_Stated exercise_
Retype each of the rows below word for word, leaving out the pictures.

_Word and element locating data_
━━━━━━━━━━━━━━━━━━━━━━━━━━━━━━

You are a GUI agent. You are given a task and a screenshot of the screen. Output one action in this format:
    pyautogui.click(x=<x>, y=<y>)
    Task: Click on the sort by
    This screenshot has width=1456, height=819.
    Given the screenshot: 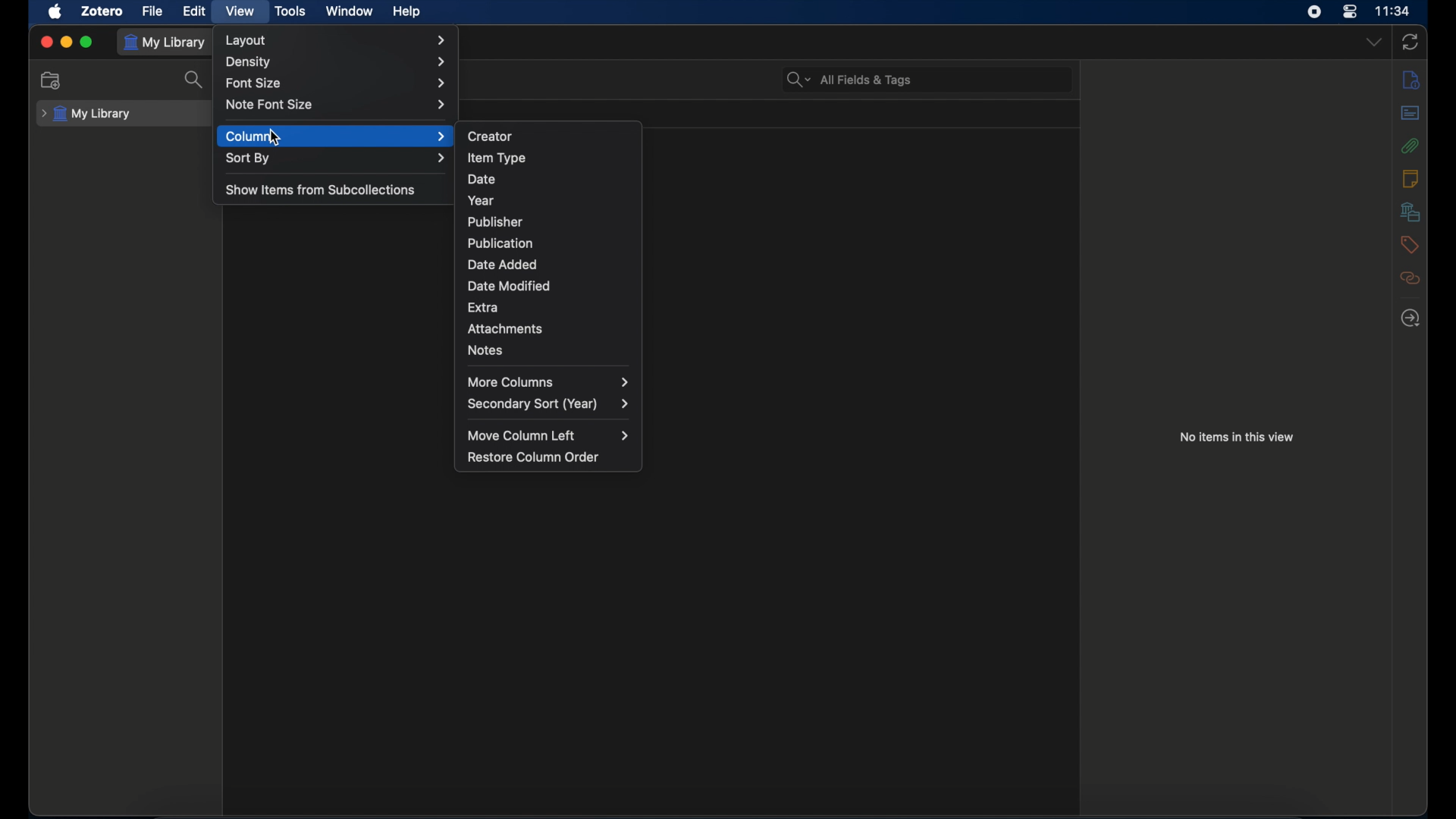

━━━━━━━━━━━━━━━━━━━━━━━━━━━━━━

_The completed task_
You are a GUI agent. You are given a task and a screenshot of the screen. Output one action in this format:
    pyautogui.click(x=<x>, y=<y>)
    Task: Click on the sort by
    This screenshot has width=1456, height=819.
    Given the screenshot: 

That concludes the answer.